--- Exercise aim ---
Below is a listing. Set down exactly the lines from the one containing "Click the wall" through the one containing "Task: Select 配对筛选 in the sidebar", both ends included, and leave out the rest.

--- Stored data ---
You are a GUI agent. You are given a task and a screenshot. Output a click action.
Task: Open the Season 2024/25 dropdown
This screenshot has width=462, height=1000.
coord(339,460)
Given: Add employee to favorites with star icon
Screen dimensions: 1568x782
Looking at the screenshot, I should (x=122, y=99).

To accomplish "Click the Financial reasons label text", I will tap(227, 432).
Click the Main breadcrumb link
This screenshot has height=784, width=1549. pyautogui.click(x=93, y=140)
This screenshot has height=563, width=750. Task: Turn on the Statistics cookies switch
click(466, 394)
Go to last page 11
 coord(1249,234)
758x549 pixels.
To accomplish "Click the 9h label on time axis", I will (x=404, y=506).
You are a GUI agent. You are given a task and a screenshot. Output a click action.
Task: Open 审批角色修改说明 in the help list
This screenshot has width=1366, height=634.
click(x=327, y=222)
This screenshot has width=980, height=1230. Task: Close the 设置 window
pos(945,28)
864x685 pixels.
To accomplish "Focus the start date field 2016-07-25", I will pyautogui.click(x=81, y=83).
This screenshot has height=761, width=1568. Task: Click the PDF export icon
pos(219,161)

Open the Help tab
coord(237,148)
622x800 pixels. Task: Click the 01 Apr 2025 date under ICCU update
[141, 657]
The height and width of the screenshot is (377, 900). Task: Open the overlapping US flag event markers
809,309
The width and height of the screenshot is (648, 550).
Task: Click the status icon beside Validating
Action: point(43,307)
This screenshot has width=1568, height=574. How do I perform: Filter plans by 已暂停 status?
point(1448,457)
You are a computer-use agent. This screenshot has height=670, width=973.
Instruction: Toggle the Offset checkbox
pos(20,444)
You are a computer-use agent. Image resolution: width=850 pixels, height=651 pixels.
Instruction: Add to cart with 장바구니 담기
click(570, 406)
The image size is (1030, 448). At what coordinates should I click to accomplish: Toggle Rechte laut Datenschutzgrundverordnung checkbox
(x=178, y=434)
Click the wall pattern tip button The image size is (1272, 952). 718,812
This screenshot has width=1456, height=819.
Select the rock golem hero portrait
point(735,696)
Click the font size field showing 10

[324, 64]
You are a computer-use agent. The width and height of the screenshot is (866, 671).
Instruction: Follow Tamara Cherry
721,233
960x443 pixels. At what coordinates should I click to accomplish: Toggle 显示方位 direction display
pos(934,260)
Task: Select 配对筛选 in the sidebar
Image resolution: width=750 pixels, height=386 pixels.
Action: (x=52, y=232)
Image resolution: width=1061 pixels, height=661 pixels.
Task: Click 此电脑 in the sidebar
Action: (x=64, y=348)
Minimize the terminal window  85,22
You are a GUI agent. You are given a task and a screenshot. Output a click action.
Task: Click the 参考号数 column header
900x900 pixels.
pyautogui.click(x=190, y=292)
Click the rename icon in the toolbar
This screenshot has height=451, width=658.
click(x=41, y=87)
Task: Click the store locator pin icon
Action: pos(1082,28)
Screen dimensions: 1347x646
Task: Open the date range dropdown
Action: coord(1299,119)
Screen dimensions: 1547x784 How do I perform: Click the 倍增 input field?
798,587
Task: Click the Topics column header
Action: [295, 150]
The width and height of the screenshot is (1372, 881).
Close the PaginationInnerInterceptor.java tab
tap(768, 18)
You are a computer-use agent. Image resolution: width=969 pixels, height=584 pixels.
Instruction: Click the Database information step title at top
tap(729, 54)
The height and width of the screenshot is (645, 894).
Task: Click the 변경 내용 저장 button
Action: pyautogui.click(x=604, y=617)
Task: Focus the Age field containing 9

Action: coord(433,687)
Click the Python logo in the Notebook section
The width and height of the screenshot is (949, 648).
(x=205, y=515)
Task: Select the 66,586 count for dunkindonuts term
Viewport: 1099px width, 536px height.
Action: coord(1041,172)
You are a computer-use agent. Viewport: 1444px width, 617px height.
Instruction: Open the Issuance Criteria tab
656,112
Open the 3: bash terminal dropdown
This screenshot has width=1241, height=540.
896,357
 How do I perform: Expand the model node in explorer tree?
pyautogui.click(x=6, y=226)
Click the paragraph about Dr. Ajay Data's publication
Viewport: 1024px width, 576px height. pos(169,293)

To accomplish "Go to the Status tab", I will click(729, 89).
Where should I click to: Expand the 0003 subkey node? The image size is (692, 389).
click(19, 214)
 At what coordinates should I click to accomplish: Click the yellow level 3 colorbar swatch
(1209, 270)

--- Response area ---
Click the wall pattern tip button The image size is (1272, 952). 718,812
This screenshot has width=1456, height=819.
Select the rock golem hero portrait
point(735,696)
Click the font size field showing 10

[324, 64]
You are a computer-use agent. The width and height of the screenshot is (866, 671).
Instruction: Follow Tamara Cherry
721,233
960x443 pixels. At what coordinates should I click to accomplish: Toggle 显示方位 direction display
pos(934,260)
Task: Select 配对筛选 in the sidebar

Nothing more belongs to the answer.